Keeping up with the Smiths (and the Sulzbergers)
Last year Sorcher told Press Gazette the London hub’s coverage would target both the Post’s historic US audience and new international readers.
She repeated that in this week’s interview, saying: “Our approach is for global readers.”
But The Washington Post is not the only outlet going for that audience.
Ben Smith, formerly of Buzzfeed and now launching news start-up Semafor with the ex-Bloomberg chief executive Justin B Smith, told his former employer The New York Times that his outlet would target the “200 million people who are college educated, who read in English, but who no one is really treating like an audience”.
Insider editor-in-chief Nicholas Carlson told staff at an all-hands meeting recently that the company had “brought the London and UK team together with our team in the US to form a new global newsroom dedicated to serving smart, curious, ambitious people all over the world who read in English”.
And Sulzberger family-led The New York Times – the Post’s rival since the days of the Pentagon Papers – itself has a London bureau which, its Europe editor told The Drum in February 2020, becomes the outlet’s newsroom when the US city sleeps.

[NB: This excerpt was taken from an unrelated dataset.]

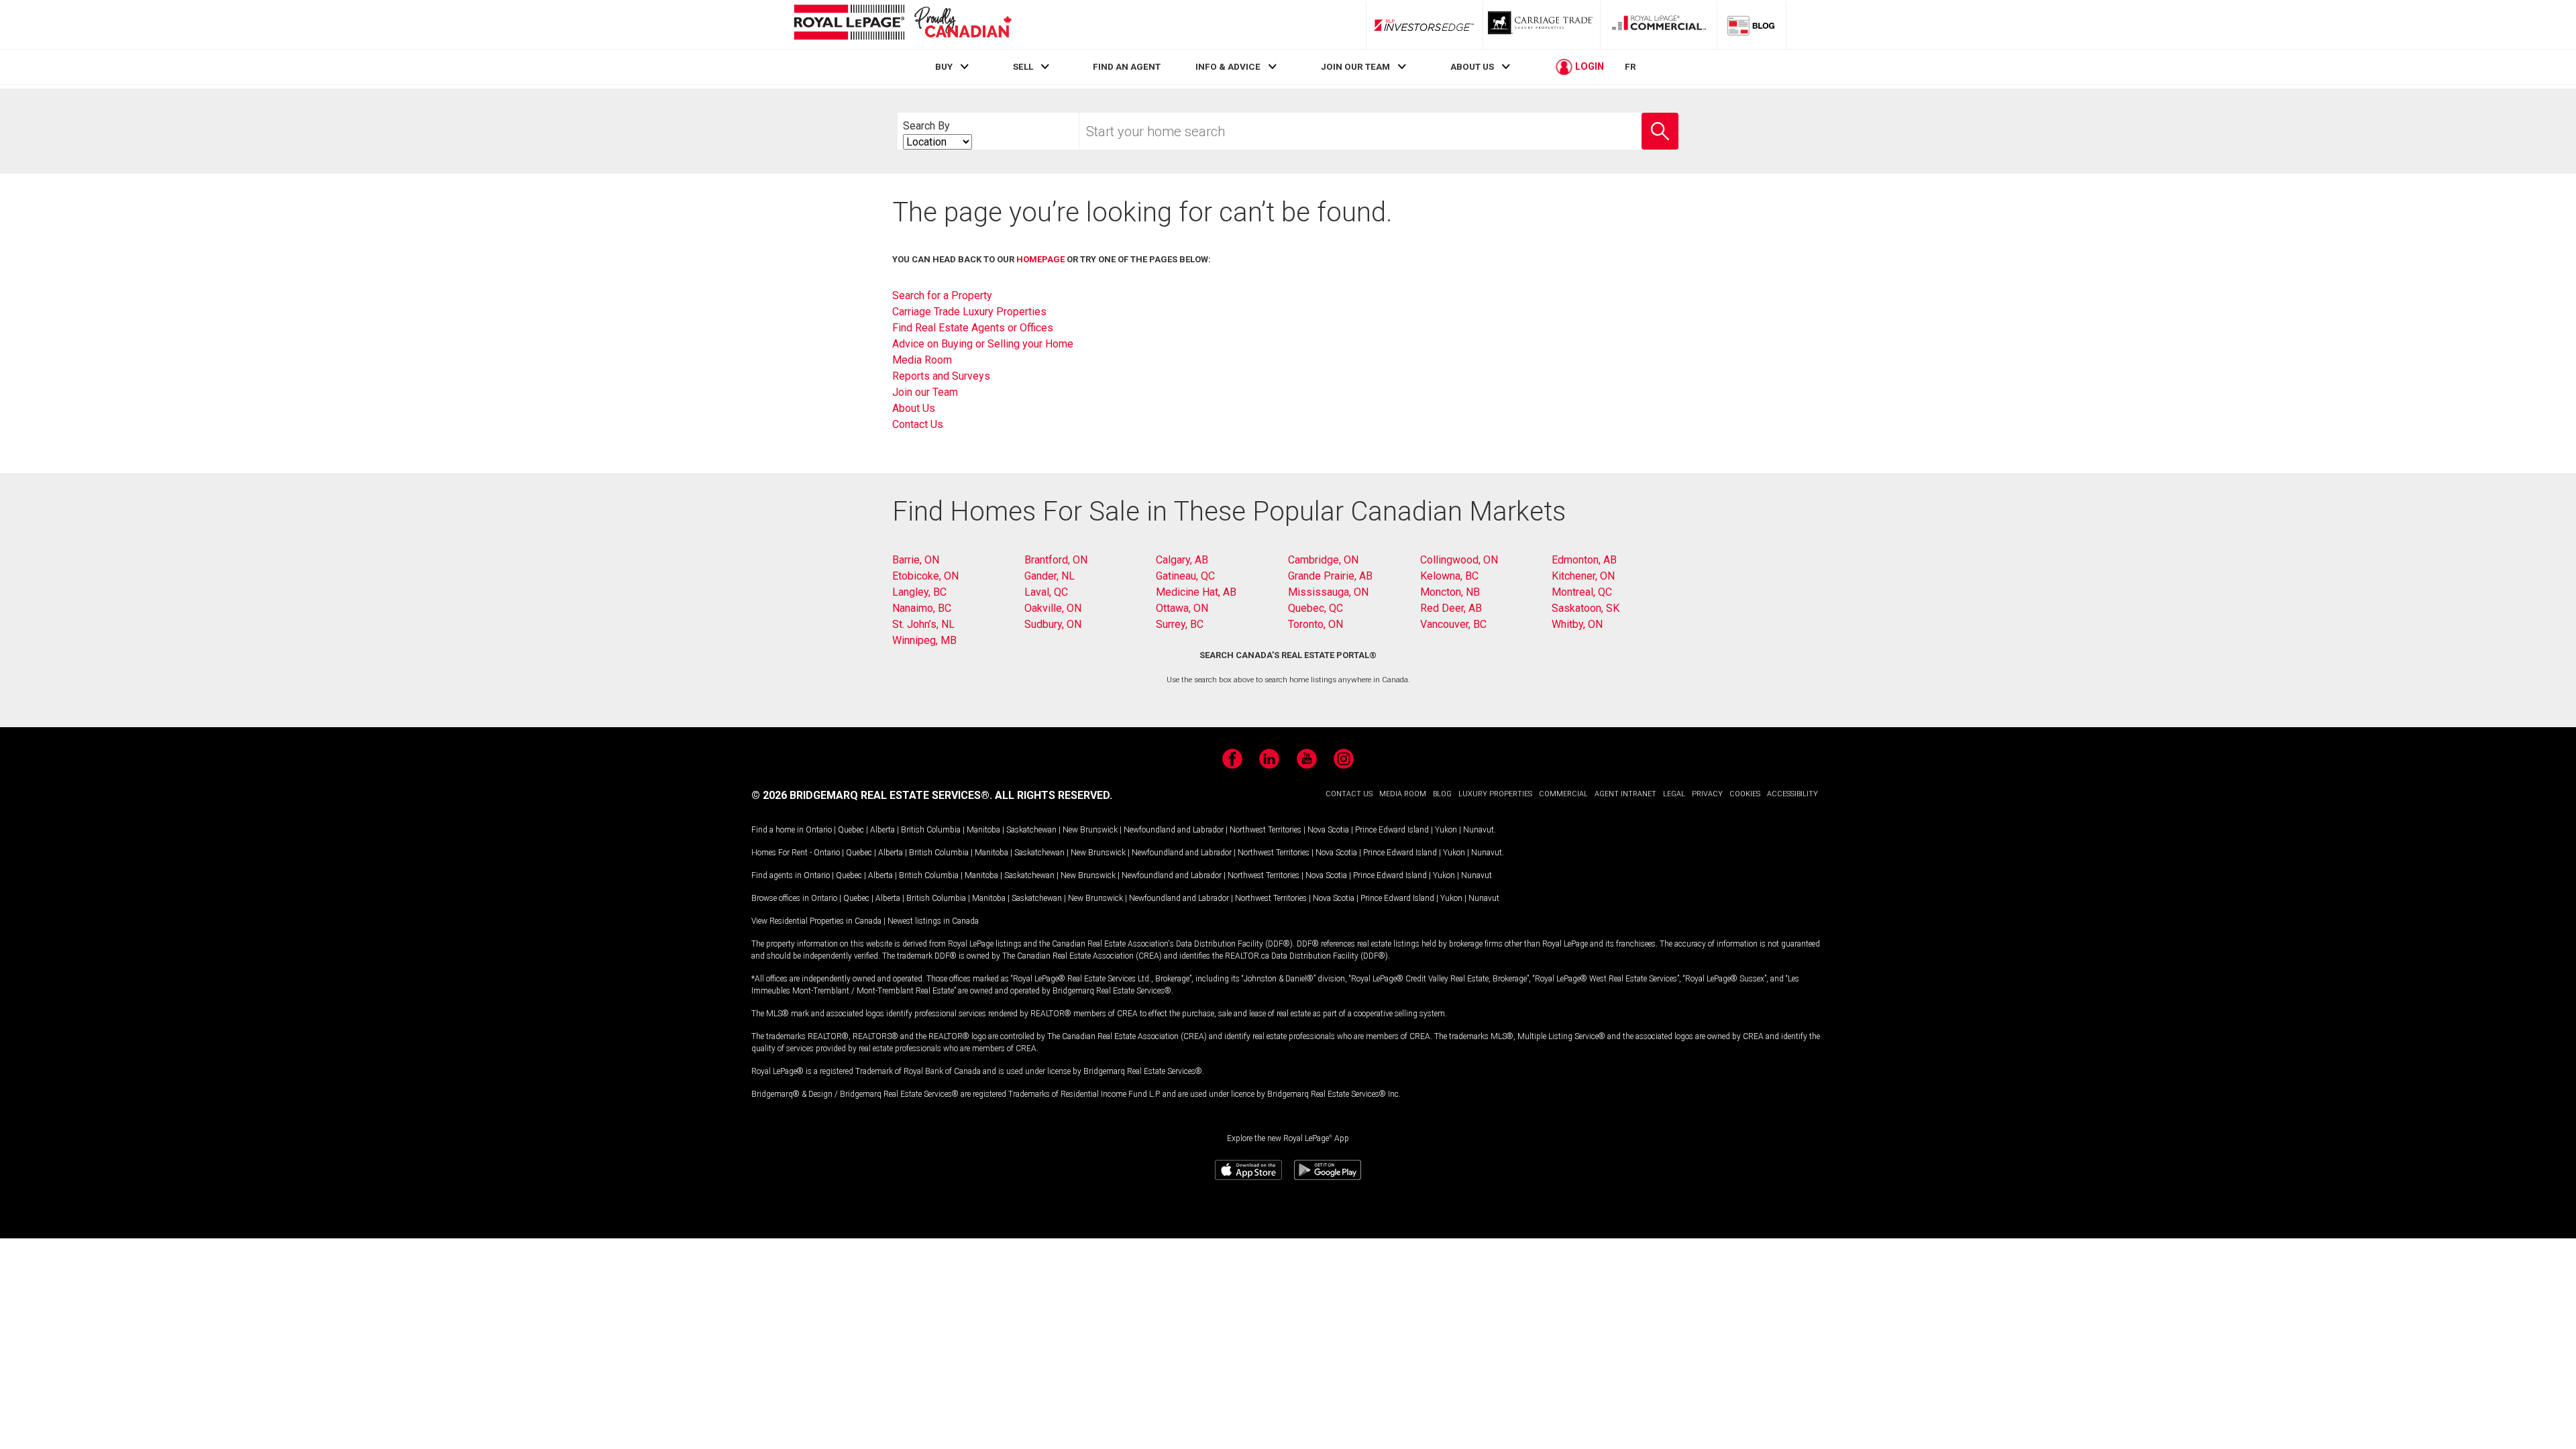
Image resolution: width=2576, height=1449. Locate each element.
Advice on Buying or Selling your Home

The Post, NYT and Insider are all paywalled, with Semafor reportedly planning to introduce one within two years of launching, and audiences are not likely to pay to access all of them.
Press Gazette asked if Sorcher felt like she was in a competition for those readers – but she would not be drawn to comment on rivals.
“We are really focused on what we’re doing. I can’t speak to what the competition is doing. But I do know that being almost a startup environment within a big well-established media organisation has allowed us to do some really interesting things, and things that I feel like The Washington Post is very well positioned to do.”
The Post is building on that position, with a plan to hire four more journalists for each of the London and Seoul hubs. They currently employ ten journalists apiece and Sorcher noted that those 20 people collectively speak 15 languages.
Sorcher said the staffing spree did not reflect any particular coverage gap, but rather an ambition to extend their work further.
“We are operational every day of the week. We are working at a sprint no matter what, really. I think the expansion will allow us to bring a wider range of those stories that we feel that readers need to know now and more stories that are interesting and important, told in innovative ways.”